▶ **What this task involves**
For this exercise, please return exactly the line containing "This screenshot has" and each line after it through the end of the records, with no pictures included.

Stored data: Begin

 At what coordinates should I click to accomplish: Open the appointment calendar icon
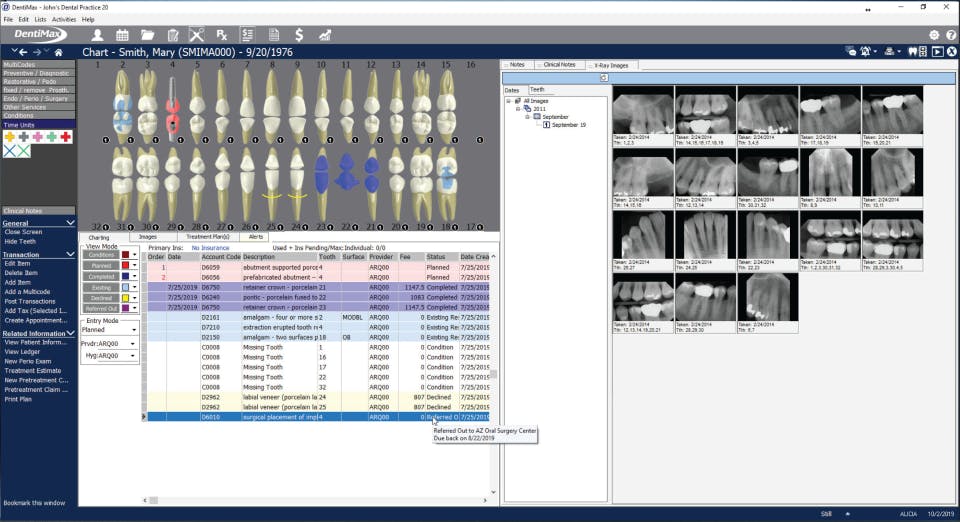(x=124, y=35)
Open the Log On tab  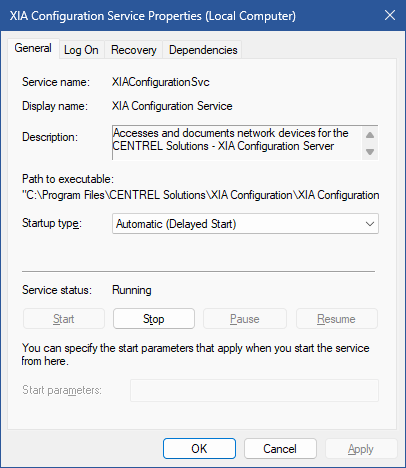tap(81, 50)
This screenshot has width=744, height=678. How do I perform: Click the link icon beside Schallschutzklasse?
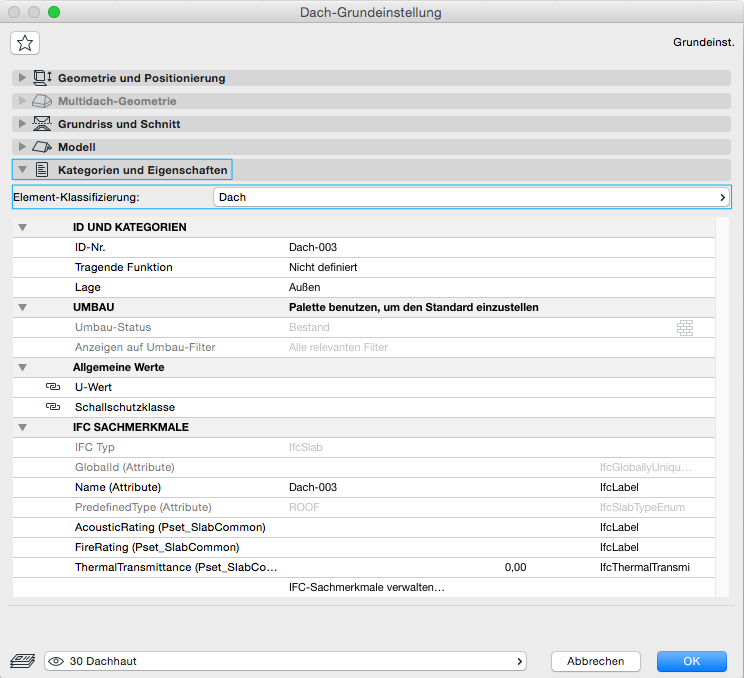point(53,407)
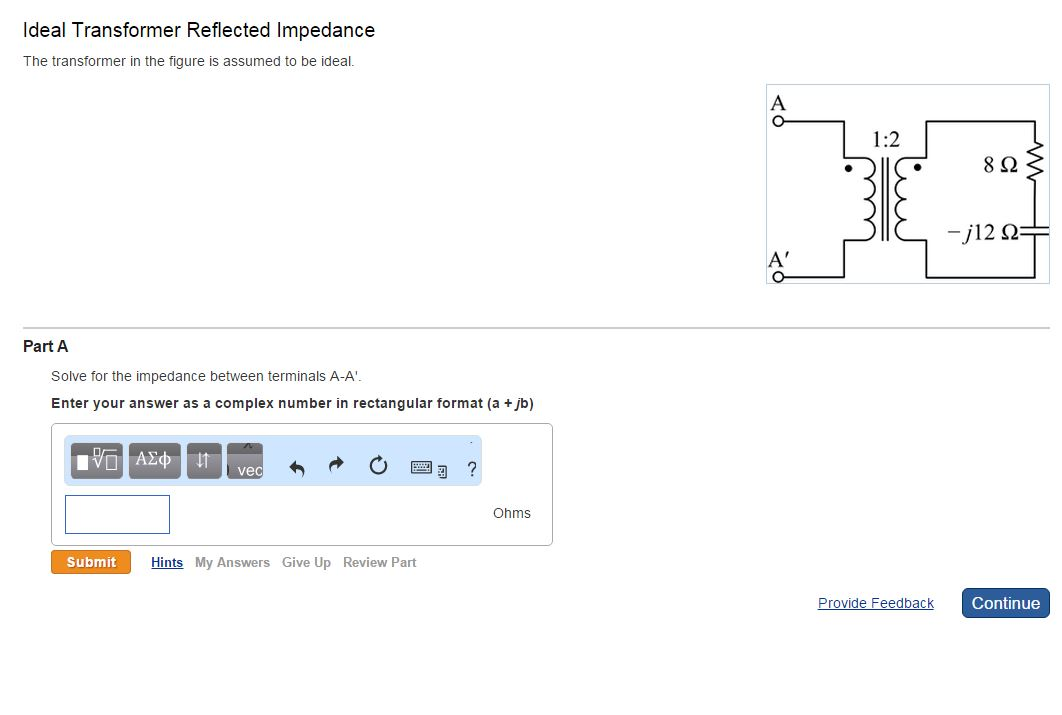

Stored data: End

▶ **Response area**
This screenshot has width=744, height=678. How do I perform: Click the link icon beside Schallschutzklasse?
point(53,407)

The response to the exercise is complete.